Astronomers they are believed to have discovered the largest cosmic explosion ever detected.

According to a BBC report the explosion is more than 10 times brighter than any recorded star that has exploded – known as supernova.

So far it has lasted more than three years, much longer than most supernovae which are usually only visibly bright for a few months.

One theory is that the explosion was caused when a huge cloud of gas was swallowed by a black hole.

A flash in the sky was first automatically detected and recorded in 2020 by the Zwicky Transient Facility in California. But only a year later, the astronomers dealing with this data picked it up.

They named the event AT2021lwx. At the time they thought it was unremarkable because there was no indication of how far away it was and therefore its brightness could not be calculated.

Last year, a team led by Dr Philip Wiseman from the University of Southampton analyzed the light from the event which allowed them to calculate its distance – 8 billion light years away. Dr. Wiseman described the moment he processed the brightness of the phenomenon.

“We thought, ‘Oh my God, this is outrageous!'”

The team was completely baffled as to what could have caused something so brilliant. There was nothing in the scientific literature that could explain something so bright lasting so long, according to Dr.

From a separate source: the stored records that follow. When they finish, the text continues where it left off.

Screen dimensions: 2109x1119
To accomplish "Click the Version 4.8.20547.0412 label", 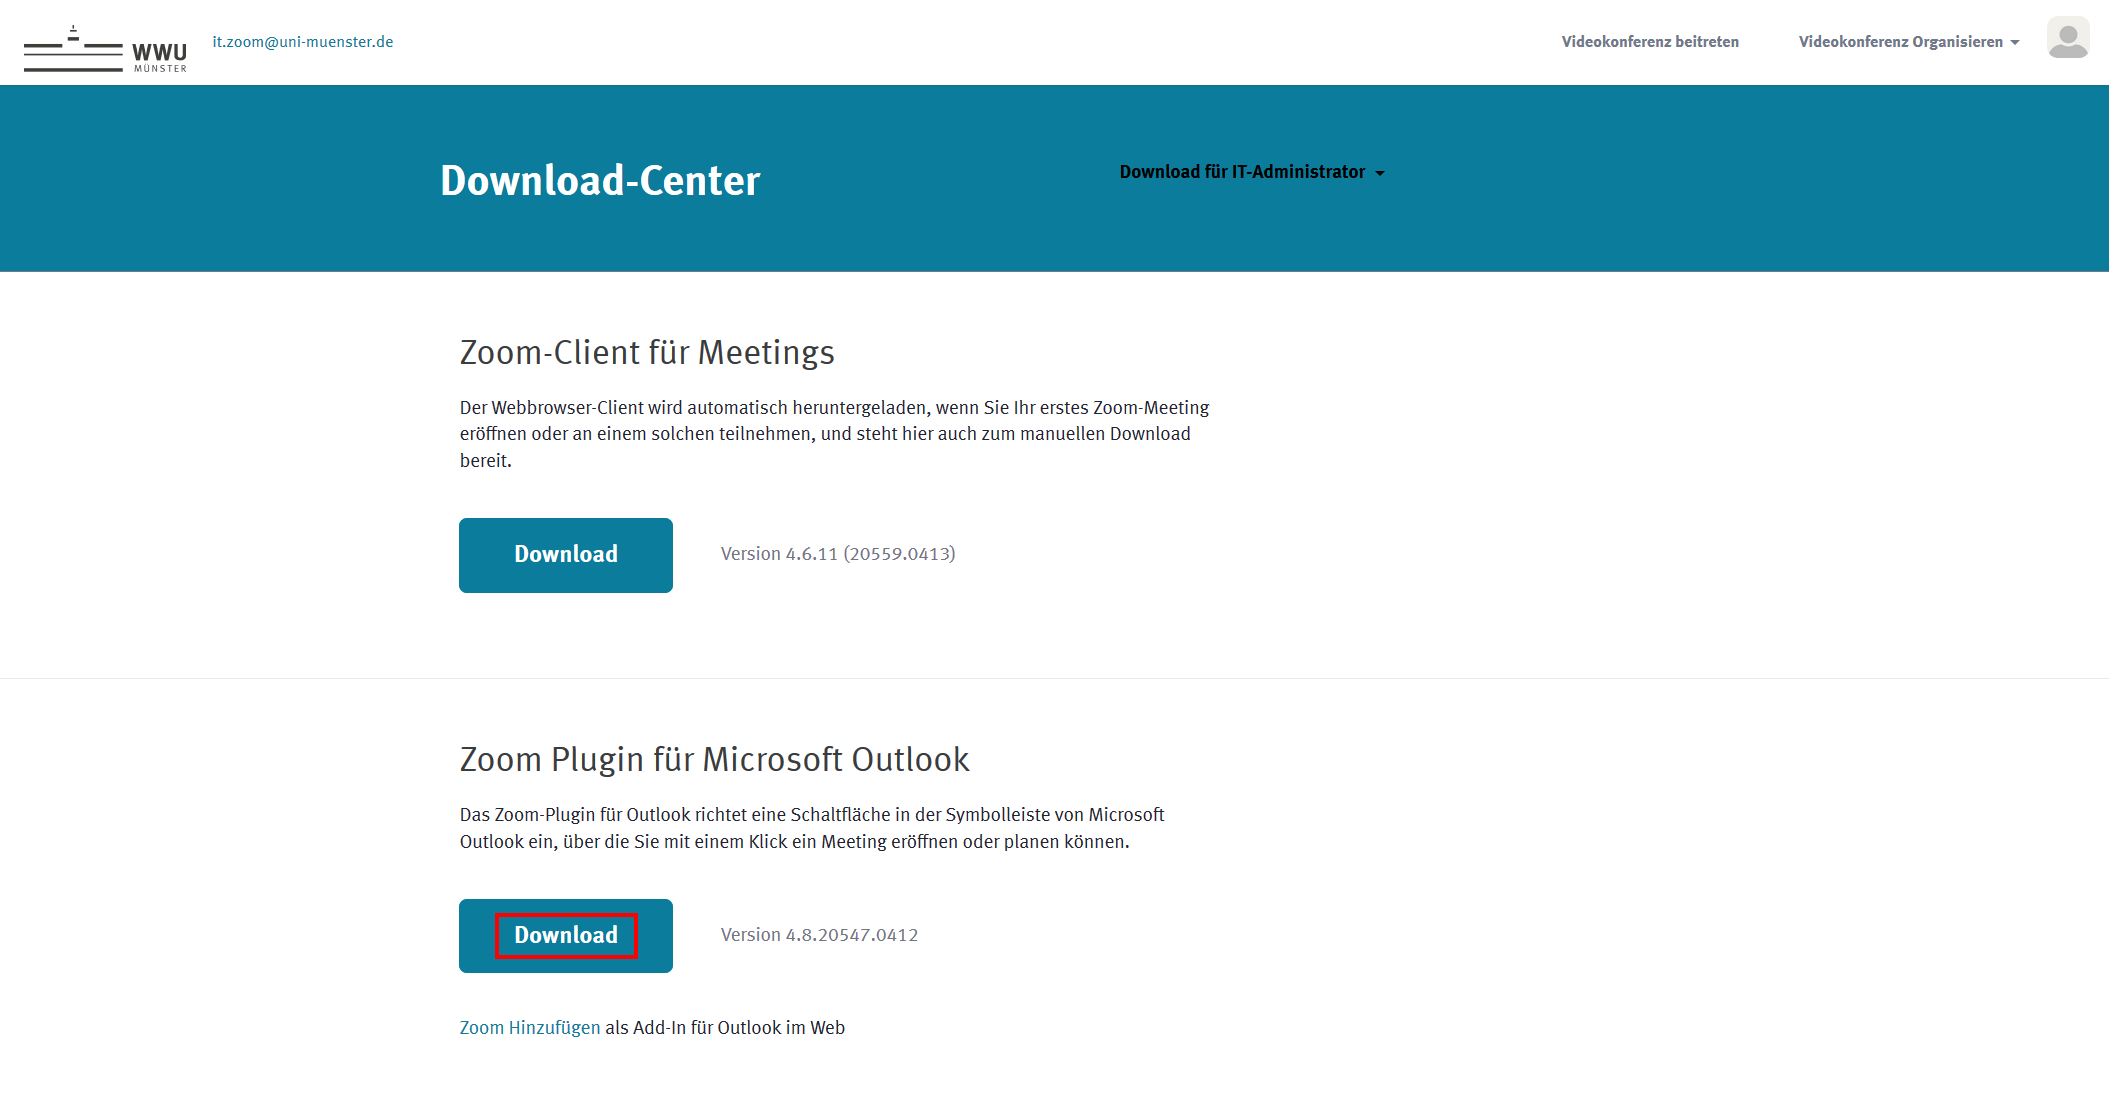I will [x=819, y=935].
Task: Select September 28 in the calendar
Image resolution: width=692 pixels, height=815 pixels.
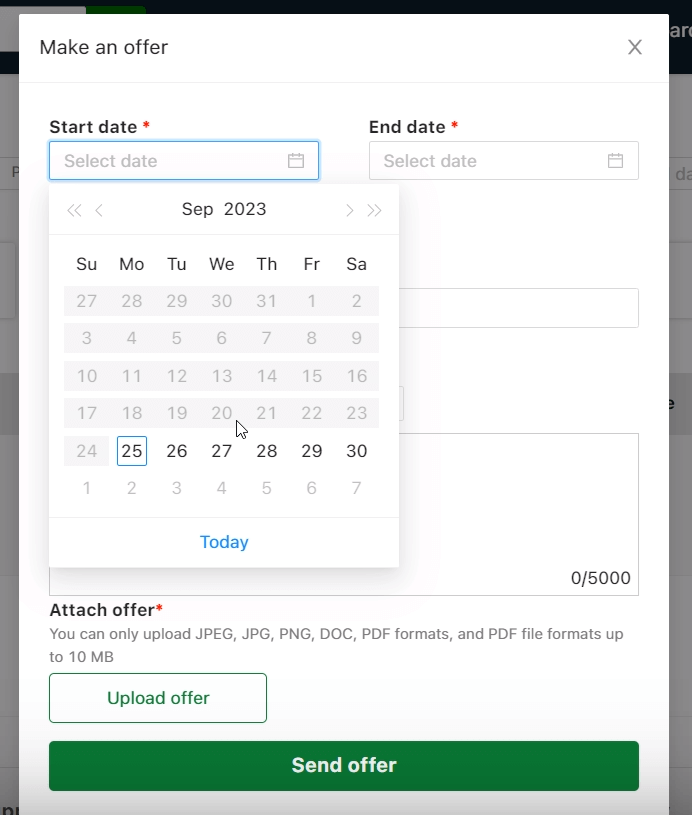Action: pyautogui.click(x=267, y=451)
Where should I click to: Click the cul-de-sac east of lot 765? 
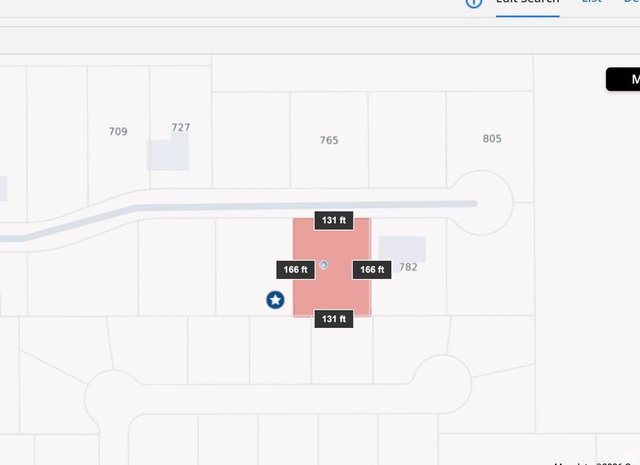click(x=482, y=202)
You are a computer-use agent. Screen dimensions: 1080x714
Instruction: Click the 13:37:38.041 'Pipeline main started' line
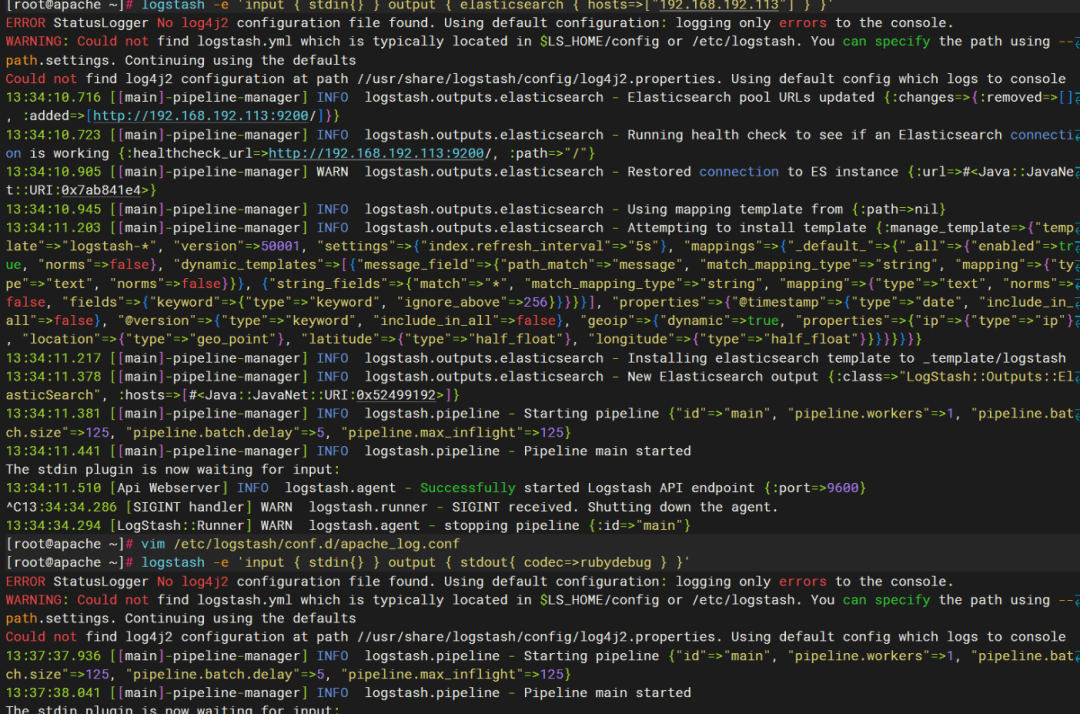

Wiseman.

“Most supernovae and tidal disruption events only last a few months before they die out. For something to be bright for two-plus years was immediately very unusual.”

His theory is that the explosion is the result of a huge cloud of gas, possibly thousands of times larger than our Sun, being swallowed by a supermassive black hole.

This would send shock waves into space and leave superheated remnants of the cloud surrounding the black hole like a giant donut ring.

All galaxies are believed to have giant black holes at their heart. Dr Wiseman believes such powerful explosions could play an important role in what he describes as “sculpting” the center of galaxies.

“Could these events, although extremely rare, be so energetic that they are key processes in how galaxy centers change over time.”

The search is now on for more massive explosions like this one, according to Dr Robert Massey, who is the Deputy Chief Executive of the Royal Astronomical Society.

“We’ve never seen anything like this before and certainly not on this scale,” he told BBC News.

“I would be surprised if this is the only object like it in the Universe.”

Dr. Wiseman hopes to detect more events like this with new telescope systems coming out in the coming years.

The team is now preparing to collect more data on the explosion – observing the object at different wavelengths, including X-rays, which could reveal the temperature of the object and what processes may be taking place on the surface. They will also run upgraded computer simulations to check if they match their theory of what caused the explosion.

Last year, astronomers spotted the brightest burst on record, a gamma-ray burst known as GRB 221009A, which lasted just over ten hours. Although this was brighter than AT2021lwx, it only lasted for a fraction of the time, meaning that the explosive power of the AT2021lwx burst was much greater.